*** SOURCE EXTRACT ***

Conceptually, an incomplete database instance is a set X of ordinary instances I.
The information that is certain is the information that holds in all possible
instances (possible worlds). This leads to the definition of the certain answer to
a UCQ q on an incomplete instance X as ⋀q(X ) = ⋀{q(I) ∶ I ∈ X }. Here ⋀
denotes the ≤-greatest lower-bound (modulo ≃) of a set of ordinary instances.
Likewise, ⋁ denotes the ≤-least upper-bound (modulo ≃). The least upper-bound
is clearly given by the disjoint (rename nulls apart) union. The lower bound ⋀
has been shown to exist by Hell and Nesetril [16], whose results were generalized
by Libkin in [21]. In particular, Libkin showed that if X is a finite set of instances,
then ⋀(X ) can always be represented as a finite instance (up to ≃-equivalence).
    Usually the certain answer is further restricted to only the named domain
values (the constants). For an instance I, define I↾ as function I restricted to
sequences of objects in cons(I). Thus, the usual certain answer is

                        C ert(q, X ) = (⋀{q(I) ∶ I ∈ X })↾ .                       (1)

***

— OBJECTIVE —
Resume the passage on certain answers over incomplete databases, writing on from after the displayed definition labeled (1).

*** SOURCE DATA ***

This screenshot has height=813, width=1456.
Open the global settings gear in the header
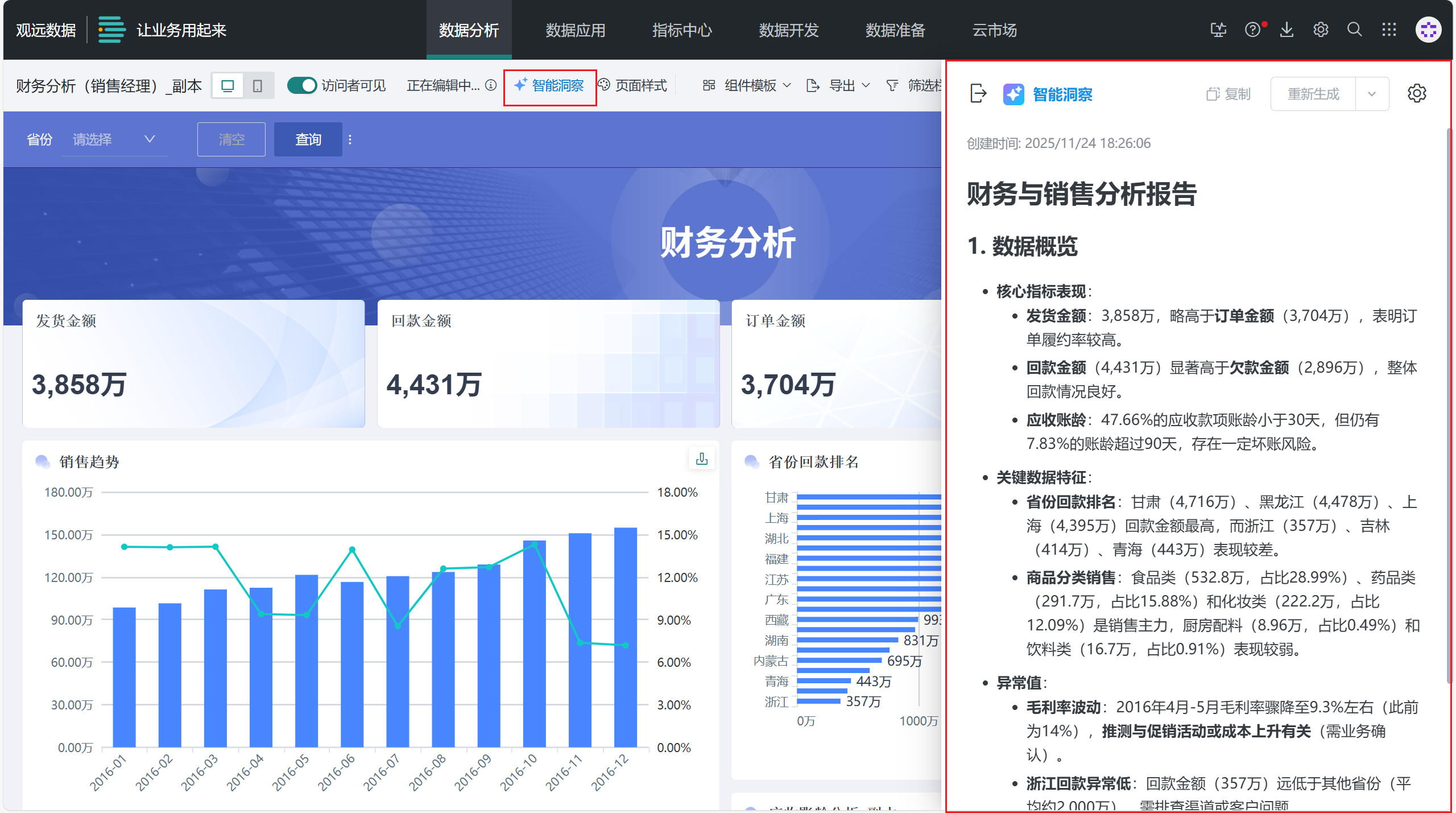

***

— RESULT BELOW —
Note that q(X ) is what Libkin [21] calls answers as knowledge, while (1) is
his answers as objects. Since an instance I can contain nulls, it can be viewed
as a “naive table” [18], that represents the set of complete (ground) instances
XI = {J ∶ I ≤ J and d om(J ) ⊆ Cons}. Consider now an instance I as a naive
table representing the set XI of possible worlds. Then the “naive evaluation
theorem” says that ⋀q(XI ) ≃ q(I). Consequently for a UCQ q, we have [18, 8]:

                              C ert(q, XI ) = (q(I))↾ .                            (2)


3    Belnap’s logic F OU R

We are interested in Belnap’s intuitionistic logic F OU R. This logic has a sound
and complete axiomatization in terms of a system R of relevance logic, and
Φ → Ψ becomes relevant entailment of first degree (see [2, 5]).
    The logic F OU R is a generalization of Kleene’s strong three-valued logic.
F OU R has four truth-values ∅, {f }, {t}, and {f , t}. Intuitively, assigning a sen-
tence Φ the value {t} means that “the computer has been told that Φ is true,”
(see [5], page 11) and assigning the value {f } means that “the computer has been
told that Φ is false.” Furthermore, the value {f , t} means that “the computer
has been told that Φ is false, and the computer has been told that Φ is true.” In
other words, Φ is inconsistent. Finally, assigning Φ the value ∅ means that “the
computer has not been told anything about the truth-value of Φ,” that is, the
truth-value of Φ is unknown.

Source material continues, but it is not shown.